**PROBLEM**
Report each line from the listing that the string "Graduate" appears in.

**RECORDED INFORMATION**
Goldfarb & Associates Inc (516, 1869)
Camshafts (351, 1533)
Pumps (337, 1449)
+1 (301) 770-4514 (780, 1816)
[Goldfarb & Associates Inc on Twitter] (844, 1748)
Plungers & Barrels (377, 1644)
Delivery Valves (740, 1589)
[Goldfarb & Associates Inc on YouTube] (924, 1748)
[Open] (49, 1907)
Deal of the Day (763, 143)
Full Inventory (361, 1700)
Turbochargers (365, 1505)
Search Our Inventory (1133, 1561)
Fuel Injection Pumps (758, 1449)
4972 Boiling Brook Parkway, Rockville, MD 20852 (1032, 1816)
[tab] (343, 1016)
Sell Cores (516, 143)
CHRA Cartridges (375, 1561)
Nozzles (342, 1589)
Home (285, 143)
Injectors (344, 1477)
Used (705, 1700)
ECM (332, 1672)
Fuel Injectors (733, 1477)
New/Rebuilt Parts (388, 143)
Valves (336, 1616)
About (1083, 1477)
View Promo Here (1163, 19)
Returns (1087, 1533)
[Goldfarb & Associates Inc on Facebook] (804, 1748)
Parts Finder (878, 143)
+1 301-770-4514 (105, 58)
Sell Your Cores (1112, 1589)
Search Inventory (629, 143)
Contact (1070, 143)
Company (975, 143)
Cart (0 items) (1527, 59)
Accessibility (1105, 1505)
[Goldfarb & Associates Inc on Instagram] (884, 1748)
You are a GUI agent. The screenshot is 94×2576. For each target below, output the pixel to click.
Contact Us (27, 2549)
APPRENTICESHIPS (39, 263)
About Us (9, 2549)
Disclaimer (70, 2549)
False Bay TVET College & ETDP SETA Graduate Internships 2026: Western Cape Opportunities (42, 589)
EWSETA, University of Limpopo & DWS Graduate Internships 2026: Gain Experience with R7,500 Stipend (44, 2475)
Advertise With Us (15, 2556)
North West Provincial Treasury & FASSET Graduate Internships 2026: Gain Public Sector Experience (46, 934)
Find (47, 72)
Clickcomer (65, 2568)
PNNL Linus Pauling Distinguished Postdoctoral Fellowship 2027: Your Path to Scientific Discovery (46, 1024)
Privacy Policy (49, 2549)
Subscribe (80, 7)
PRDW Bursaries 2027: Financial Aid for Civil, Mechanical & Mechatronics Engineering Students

**WRITTEN ANSWER**
False Bay TVET College & ETDP SETA Graduate Internships 2026: Western Cape Opportunities (42, 589)
EWSETA, University of Limpopo & DWS Graduate Internships 2026: Gain Experience with R7,500 Stipend (44, 2475)
North West Provincial Treasury & FASSET Graduate Internships 2026: Gain Public Sector Experience (46, 934)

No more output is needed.